VIAGGI A CUBA? EVITARLI
Firenze, 18 Aprile 2003. La lista dei Paesi in cui non andare per vari motivi, sarebbe lunghissima, cosi' come sarebbe lunga la lista di quei Paesi in cui le liberta' civili e i diritti umani sono un optional da consesso dell'Onu (la cui commissione diritti umani -e' bene ricordarlo- e' presieduta da un "campione" in materia, la Libia). Ma le vicende di Cuba in questi giorni (condanne a morte e incarcerazione per reati d'opinione), oltre ad essere al centro dell'attenzione mondiale perche' a cavallo di quella liberazione dell'Iraq che sta facendo riflettere non poche persone e Governi, sono anche il sintomo di un assetto internazionale le cui conseguenze e' ormai chiaro che non possano non riflettersi sulle sicurezze interne e sull'economia di ogni specifico Paese.
E' una situazione, per esempio, che proprio in questi giorni ha portato le associazioni Usa di categoria dei produttori e dei venditori dei prodotti d'abbigliamento provenienti dal Myanmar (ex Birmania) a boicottare questi prodotti, perche' nello stesso, quotidianamente, si fa strage di diritti civili e umani.
Il segnale che anche dal mondo dei servizi, della produzione e del consumo puo' essere dato un contributo per cercare di vivere in un mondo migliore e piu' libero, che rispetti ogni individuo.
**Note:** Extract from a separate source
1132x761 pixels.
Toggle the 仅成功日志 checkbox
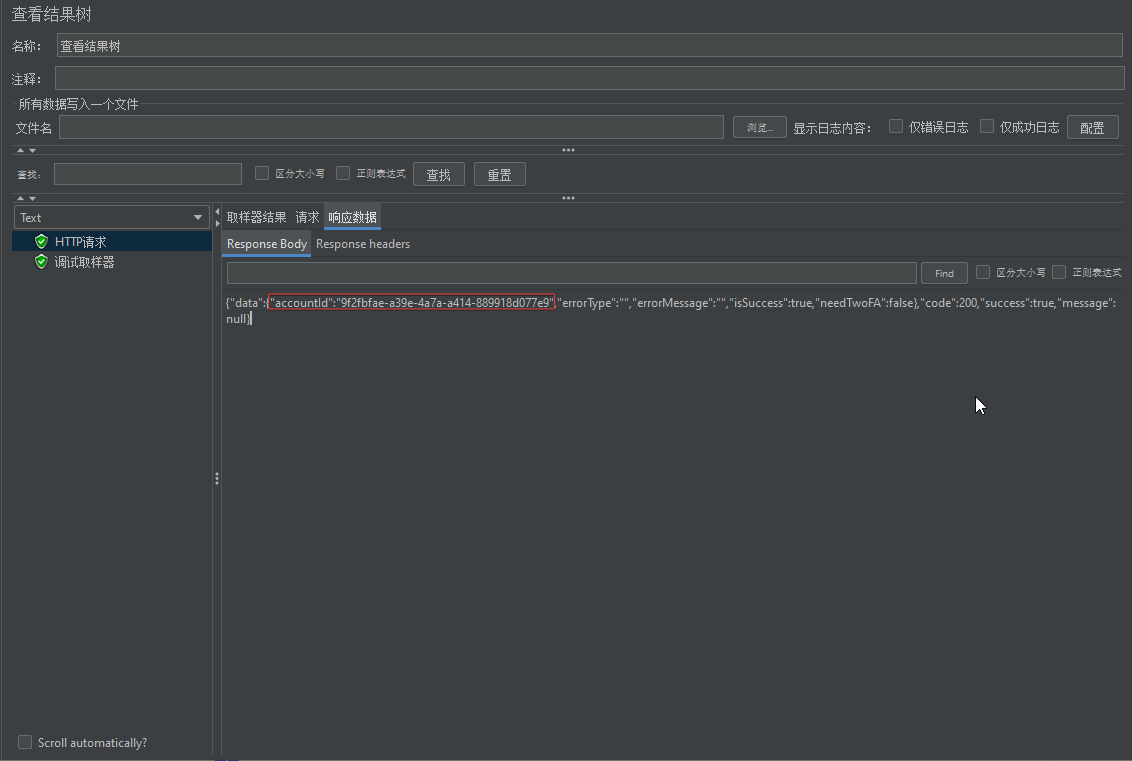click(987, 127)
Perche' dalla costruzione di questo mondo non puo' che derivarne un vantaggio per chi lavora, chi produce e chi consuma, in qualita' e in convenienza.
Da qui l'invito che rivolgiamo a tutti coloro che si apprestano a prenotare un viaggio (per questa stagione come per la prossima estate) verso l'isola di Cuba, a non farlo. Cosi' come invitiamo i tour operator e le aziende di servizi turistici che hanno fatto investimenti nell'isola (per esempio i vari alberghi e villaggi turistici), a riconsiderare il loro impegno e a condizionare la continuita' della loro presenza ad un miglioramento di un assetto istituzionale, giuridico e civile che non puo' continuare a comminare galera e morte per chi la pensa in modo diverso dal Governo al potere.